Voyageurs National Park is a wonderland of lakes, streams, forests, and wildlife. It is also one of the few places in North America where you can see and touch rocks half the age of the Earth. The exposed rock is the southern edge of the Canadian Shield, the gigantic dome of volcanic bedrock that forms the core of the continent.
As this special site gets ready to celebrate its 52nd year as a national park on January 8, it’s worth looking back on its controversial beginnings. Voyageurs is a park that took 80 years to create!
All the way back in 1891, the Minnesota Legislature passed a resolution requesting that the federal government create a national park in Minnesota by “setting apart a tract of land along the northern boundary of the state.” Congress never acted upon the request but that didn’t stop nature lovers from continuing to press for some form of federal protection for the forest and water resources of northeastern Minnesota, especially the border lakes region. History lovers, too, wanted the area preserved to commemorate the intrepid French-Canadian voyageurs who once criss-crossed its lakes and streams to transport furs and other goods.
However, opposition to the national park proposal was fierce, especially from business interests who wanted to take advantage of the area’s abundant natural resources, primarily forests, minerals, and water. The battle also pitted locals against what they called “outsiders,” i.e., lawmakers in Minneapolis and St. Paul, and “land grabbing” federal lawmakers.
The stalemate continued through the mid-20th century until the 1950s and 1960s, when park proponents managed to interest the National Park Service in developing a plan for a national park. In October of 1962, the NPS Advisory Board submitted a formal recommendation to the Secretary of Interior, noting that the area was “superbly qualified to be designated the second national park in the Midwest.” (Isle Royale was the first national park in the region.)
It took years for the park’s enabling legislation to pass Congress, part of which required the State of Minnesota to donate 36,000 acres of state-owned land to the effort.
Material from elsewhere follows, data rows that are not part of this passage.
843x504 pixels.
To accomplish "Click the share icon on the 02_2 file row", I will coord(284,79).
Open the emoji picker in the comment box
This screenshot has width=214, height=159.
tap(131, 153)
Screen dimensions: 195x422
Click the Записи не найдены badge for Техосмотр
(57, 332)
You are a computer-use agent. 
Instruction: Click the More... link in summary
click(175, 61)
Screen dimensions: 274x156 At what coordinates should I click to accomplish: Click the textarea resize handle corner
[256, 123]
Many local residents were still opposed, seeing the move as encroachment by the federal government that would limit logging and hunting in the area and decrease taxable property.
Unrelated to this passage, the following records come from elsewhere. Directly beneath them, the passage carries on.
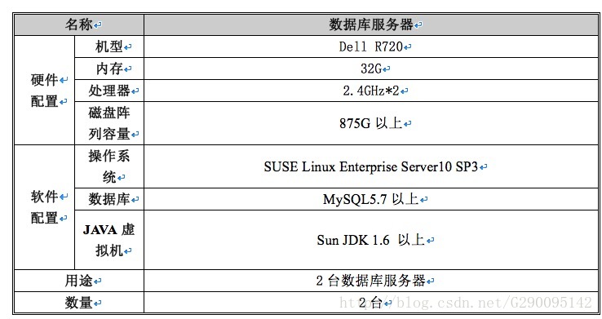Click the 2.4GHz*2 processor value
This screenshot has height=319, width=602.
click(x=371, y=91)
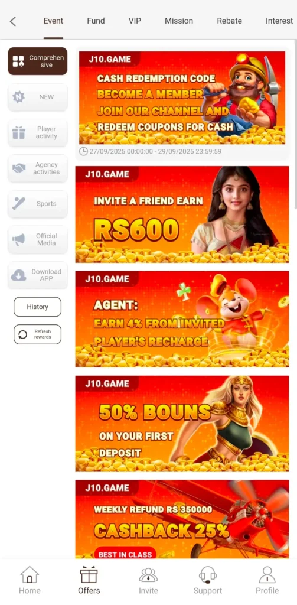Click the History button
This screenshot has width=297, height=605.
(37, 307)
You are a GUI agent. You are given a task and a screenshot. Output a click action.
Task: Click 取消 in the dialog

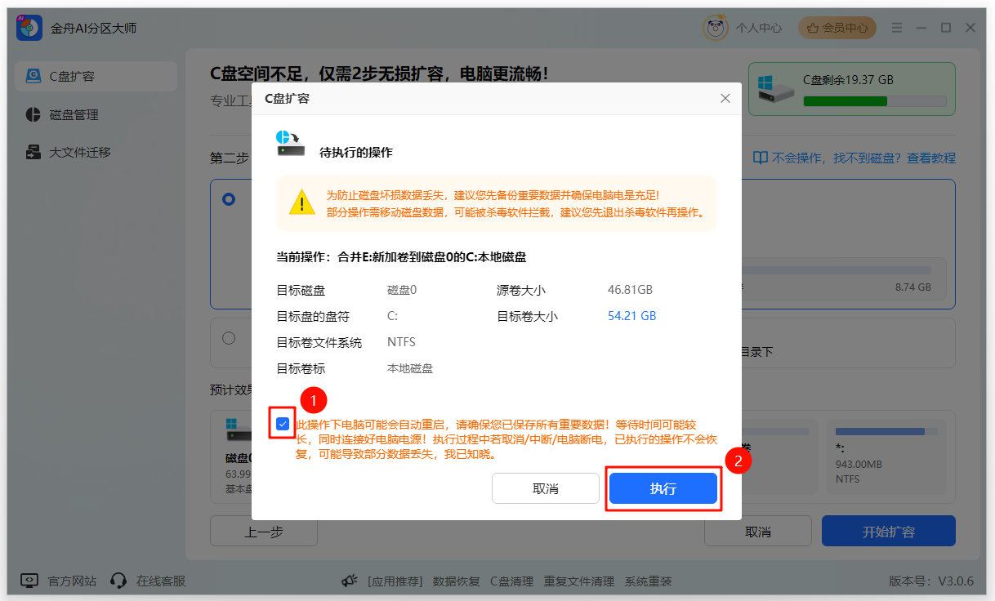(x=545, y=488)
But finally in 1971 President Nixon signed the Voyageurs bill into law, though the site wouldn’t be officially established as the nation’s 36th national park until 1975.
After the creation of the park, NPS began planning and constructing trails, boating sites, and other visitor amenities; it also established the area as a site for scientific research and conservation. In 1992, a wildlife protection zone was established for the gray wolf. More than 220 Indigenous pre-contact sites have been identified within the park, some of which are listed on the National Register of Historic Places.
The path to national park status isn’t always smooth. But JNPA, for one, is gratified that Voyageurs will continue to protect this invaluable wilderness experience for all Americans.